▶ [Exercise description] Below are the records; count how many of their lines hold the string "arrow" and give the number alone.

▶ [Collected data]
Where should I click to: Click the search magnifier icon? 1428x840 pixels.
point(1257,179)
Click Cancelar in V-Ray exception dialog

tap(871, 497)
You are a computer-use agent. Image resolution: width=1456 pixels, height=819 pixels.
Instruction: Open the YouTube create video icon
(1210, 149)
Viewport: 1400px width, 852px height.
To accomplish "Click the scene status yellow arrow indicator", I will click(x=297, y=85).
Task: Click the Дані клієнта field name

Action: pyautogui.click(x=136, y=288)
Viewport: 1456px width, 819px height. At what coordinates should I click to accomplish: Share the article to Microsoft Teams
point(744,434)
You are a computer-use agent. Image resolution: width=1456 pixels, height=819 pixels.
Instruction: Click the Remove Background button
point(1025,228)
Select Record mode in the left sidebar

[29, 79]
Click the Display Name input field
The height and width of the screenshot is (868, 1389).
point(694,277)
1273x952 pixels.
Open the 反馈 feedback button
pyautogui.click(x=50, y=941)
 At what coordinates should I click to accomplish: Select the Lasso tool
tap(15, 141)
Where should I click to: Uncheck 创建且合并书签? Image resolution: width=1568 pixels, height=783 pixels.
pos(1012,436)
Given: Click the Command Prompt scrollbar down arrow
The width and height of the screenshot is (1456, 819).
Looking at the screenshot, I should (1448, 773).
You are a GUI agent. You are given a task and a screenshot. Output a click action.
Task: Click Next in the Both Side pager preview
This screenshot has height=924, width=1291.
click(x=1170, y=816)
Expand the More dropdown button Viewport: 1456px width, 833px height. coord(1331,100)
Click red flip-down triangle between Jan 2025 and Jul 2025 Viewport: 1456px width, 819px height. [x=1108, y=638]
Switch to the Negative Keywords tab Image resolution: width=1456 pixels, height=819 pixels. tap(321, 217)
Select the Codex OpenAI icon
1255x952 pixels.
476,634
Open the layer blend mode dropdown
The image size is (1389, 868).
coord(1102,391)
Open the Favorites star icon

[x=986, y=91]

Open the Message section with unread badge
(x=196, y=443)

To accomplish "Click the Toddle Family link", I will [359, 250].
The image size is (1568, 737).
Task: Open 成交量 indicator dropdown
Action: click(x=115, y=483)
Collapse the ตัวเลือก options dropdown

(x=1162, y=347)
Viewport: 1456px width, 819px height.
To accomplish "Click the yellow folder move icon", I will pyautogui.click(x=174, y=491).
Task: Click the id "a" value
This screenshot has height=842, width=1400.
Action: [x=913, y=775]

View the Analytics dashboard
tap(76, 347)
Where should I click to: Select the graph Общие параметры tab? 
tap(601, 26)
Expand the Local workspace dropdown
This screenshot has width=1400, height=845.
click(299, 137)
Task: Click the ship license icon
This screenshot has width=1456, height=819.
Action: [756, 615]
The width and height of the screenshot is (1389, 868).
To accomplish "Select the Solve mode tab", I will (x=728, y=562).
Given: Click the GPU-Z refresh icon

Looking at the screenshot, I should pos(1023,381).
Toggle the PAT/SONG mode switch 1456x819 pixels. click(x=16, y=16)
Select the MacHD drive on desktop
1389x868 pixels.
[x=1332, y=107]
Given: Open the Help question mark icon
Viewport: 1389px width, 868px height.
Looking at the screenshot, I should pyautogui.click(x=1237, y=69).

▶ [Result below] 2